Disrupting Insurance

The Other Financial Services Opportunity

In the last years, most of the focus on innovation in financial services has been, it seems, on banking (investing and lending) and payment. Comparatively, fewer startups have been addressing the insurance space. This is about to change and the opportunity space is amazing. To give a few numbers, non-life insurance market world-wide in 2011 was estimated at $1,877.2 billions. The global life insurance market had total gross written premiums of $2,464.2 billion the same year.

As banks, insurance companies are a balance sheet driven business, more specifically a float driven business. In the past 20 years, arguably the investment side of the insurance business has seen the most innovation. New financial products have been created (not to the most benefit in some cases — AIG and MBS for example), access to markets have become more global and cheaper.
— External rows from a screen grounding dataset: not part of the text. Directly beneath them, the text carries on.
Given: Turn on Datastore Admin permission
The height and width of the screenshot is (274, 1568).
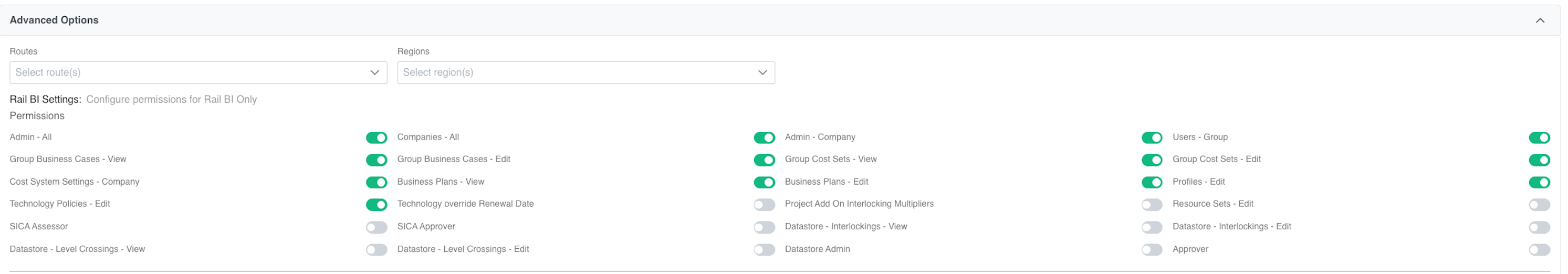Looking at the screenshot, I should coord(1152,250).
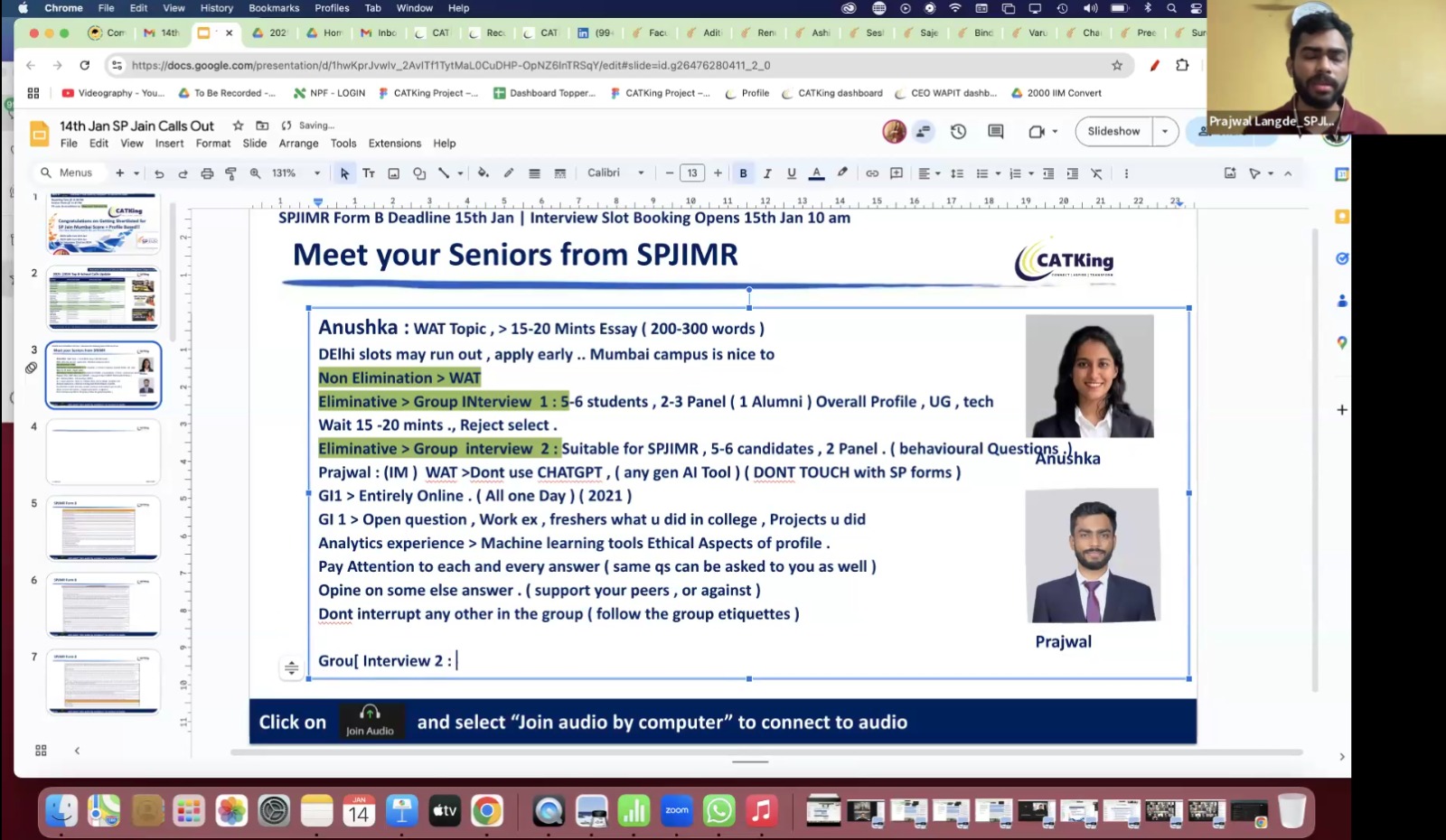Image resolution: width=1446 pixels, height=840 pixels.
Task: Click the Insert image icon
Action: pyautogui.click(x=394, y=173)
However on the distribution and actuarial front not much disruption has happened, as highlighted by IBM in its Insurance in 2020 report:

Changes in value chain automation, data management, and the use of online mechanisms made over the course of the last several decades were at the tail end of larger technological or societal changes and were directed towards improving existing processes and mechanisms.

This is about to change, and as most digital driven disruption, it is start with the distribution model. Now, insurance distribution has important variations by country but overall the industry distribution model has been built around agents and brokers, a physical distribution network.
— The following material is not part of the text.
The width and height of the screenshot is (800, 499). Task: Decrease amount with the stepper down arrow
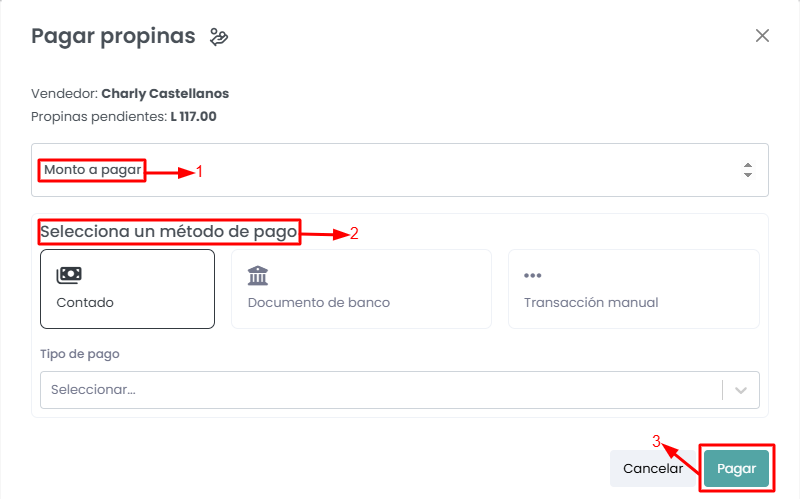[x=748, y=176]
What has started happening in the last years to bank branches is happening and will happen to the insurance agent networks. As more and more people spend their life in a digital world and value convenience there over other factors, digital distribution increases. More than with banks, it creates a complex competition dynamic for insurers as a direct digital distribution is at cross against their agent network. A classic case of Innovator’s dilemma. Some insurance companies have responded by branding their direct offer differently and playing with their pricing strategy to ensure their agents will not too negatively affected but in my view, this strategy will not last long as from a customer behaviour perspective, more business will shift online over the next years.

From a startup perspective, this creates an opportunity space in online brokerage, there is a small step from online distribution to online comparison and this type of void is filled quickly.In the UK, comparison websites such as MoneySupermarket have been quick to jump on the bandwagon (or in Switzerland Comparis). Google has seen an opportunity as well and is promoting its own comparison engine in that space. In the US, websites such as CoverPath offer the same type of service for more complex product like term life, and their online experience is much better than any of the existing competitors.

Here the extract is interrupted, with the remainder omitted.